Mientras que el gobierno de Dukanovic apoyaba la integración en la OTAN, los partidos de oposición seguían siendo escépticos, si no explícitamente opuestos. Montenegro nunca ha podido llegar a un amplio consenso social sobre la adhesión a la OTAN. La incorporación fue una decisión de una camarilla vendida a las grabdes potencias.
En diciembre de 2015 la OTAN invitó oficialmente a Montenegro a iniciar negociaciones de adhesión. Las acusaciones de corrupción contra Dukanovic no fueron un obstáculo y el contraataque fue tópico: pasó del papel de acusado al de acusador. El día de las elecciones de 2016 se deslizaron filtraciones sobre un supuesto intento de golpe de Estado instigado por Rusia contra Dukanovic.
Posteriormente las acusaciones fueron desestimados por los tribunales montenegrinos, pero la campaña de intoxicación estaba hecha. El 5 de junio de 2017 Montenegro se convirtió oficialmente en miembro de la OTAN.
Georgia y Ucrania llaman a la puerta
Actualmente, Georgia y Ucrania no son miembros de la OTAN. Pero en 2008, en la cumbre de Bucarest, la OTAN declaró que estos dos países se convertirían en miembros de la Alianza.
El gobierno georgiano, que llegó al poder cuatro años antes a raíz de una revolución de colores, apoyó firmemente esta iniciativa. El presidente de Georgia, Mijail Saakashvili, hizo de la incorporación a la OTAN la piedra angular de su política. Pocos meses después de la cumbre de Bucarest, Saakashvili intentó apoderarse de Osetia del Sur, un territorio que la mayoría de los países reconocen como parte de Georgia, pero que se había escapado a su control desde la guerra de 1992.
La intentona fracasó cuando Rusia intervino el 8 de agosto de 2008. En cinco días, obligó a Georgia a dar marcha atrás. En 2013 el candidato de la oposición “Sueño Georgiano”, partidario de mejorar las relaciones con Rusia, ganó las elecciones. Desde entonces, “Sueño Georgiano” ha sido la fuerza dominante en el panorama político y se han descartado las discusiones sobre la futura adhesión a la OTAN.
El caso de Ucrania es parecido. Si en Georgia los imperialistas desataron una revolución de colores, en Ucrania dieron un Golpe de Estado fascista. Antes de 2014 una incorporación a la OTAN era impensable.
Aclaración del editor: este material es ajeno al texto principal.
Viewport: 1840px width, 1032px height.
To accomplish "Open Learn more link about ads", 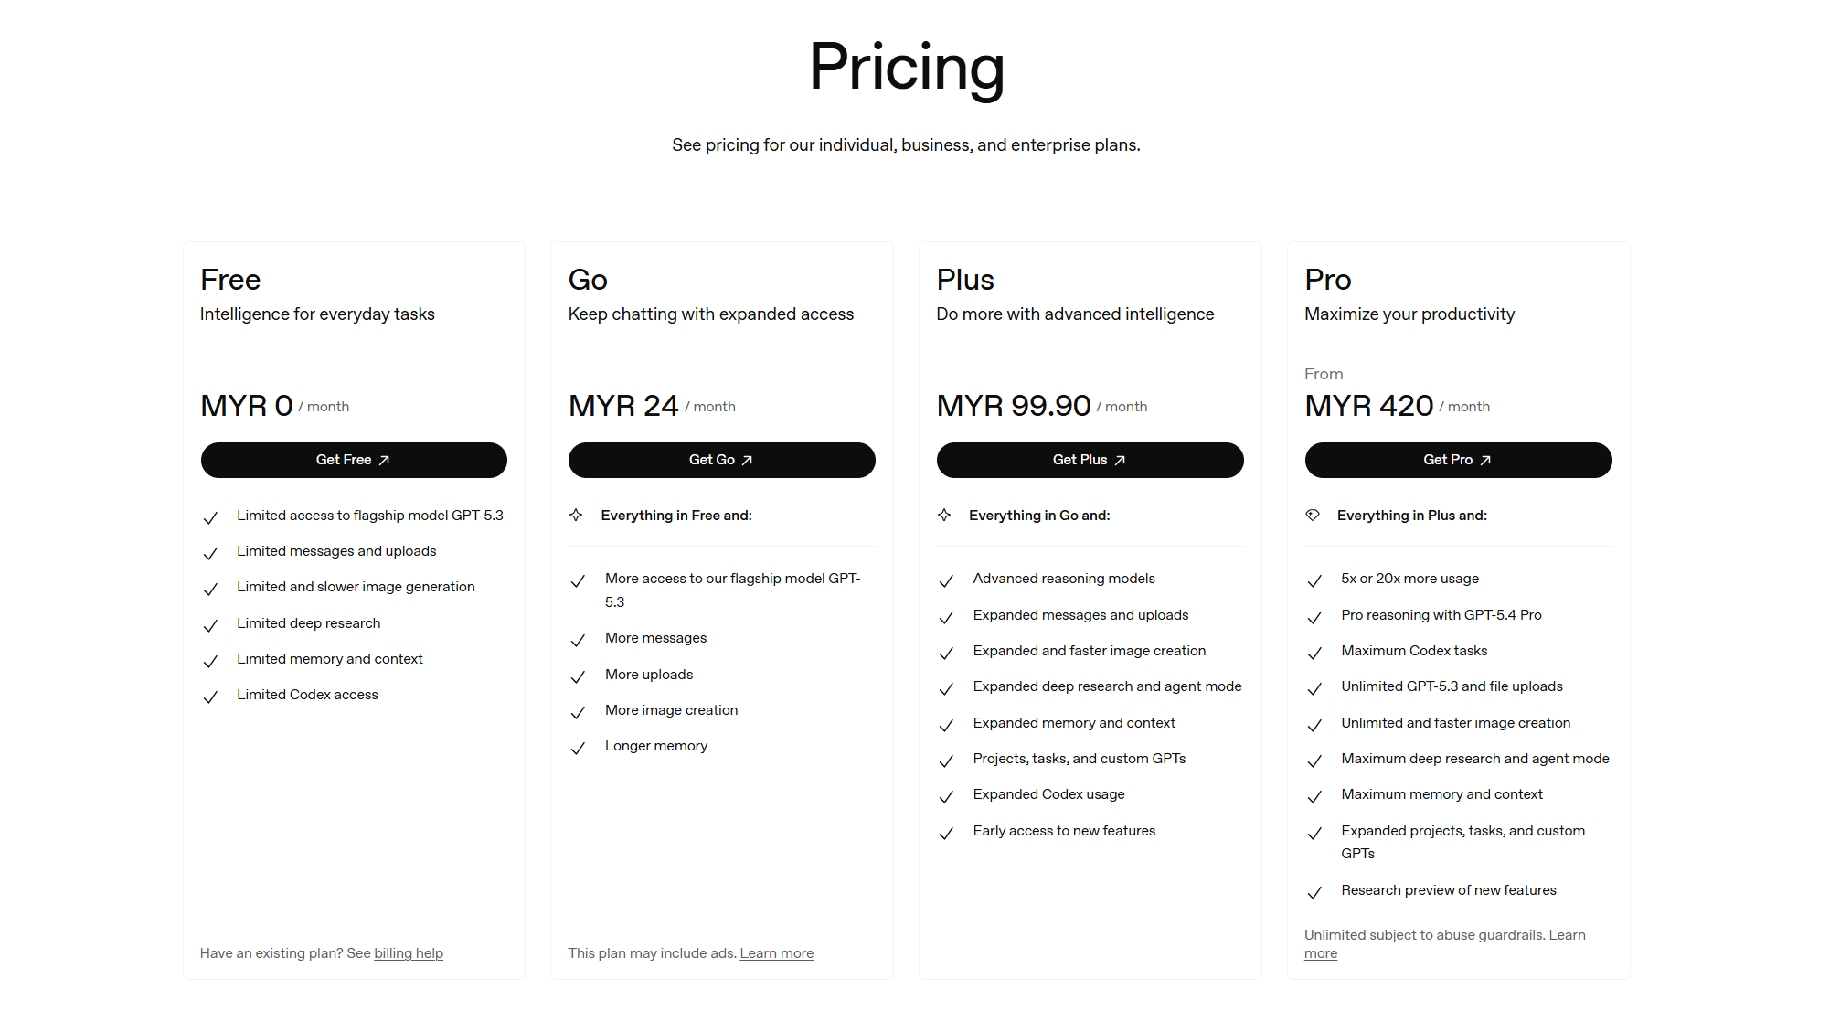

Cuando en 2006, después de la primera intentona de golpe, las fuerzas de la OTAN planificaron maniobras militares y maniobras en Crimea, los vecinos se manifestaron durante semanas y finalmente obligaron a las tropas estadounidenses a marcharse sin completar los ejercicios. La inmensa mayoría de los ucranianos eran hostiles a la incorporación a la OTAN hasta el golpe de 2014, que cambió el curso de la historia de Ucrania.
Dentro de la OTAN, las opiniones diferían. Alemania y Francia se opusieron al Plan de Acción para la adhesión de Ucrania, por temor a un choque con Rusia. Todos sabían de sobra que la entrada de Ucrania en la OTAN era una línea roja para Moscú. El embajador de Estados Unidos en Rusia, William Burns, lo dejó claro en un famoso cable que pasó a la historia bajo el título “Nyet Means Nyet” (No Significa No).
Sin embargo, el interés de la OTAN por Ucrania era demasiado fuerte para preocuparse por la opinión de los ucranianos, que ahora sufren las consecuencias de la guerra.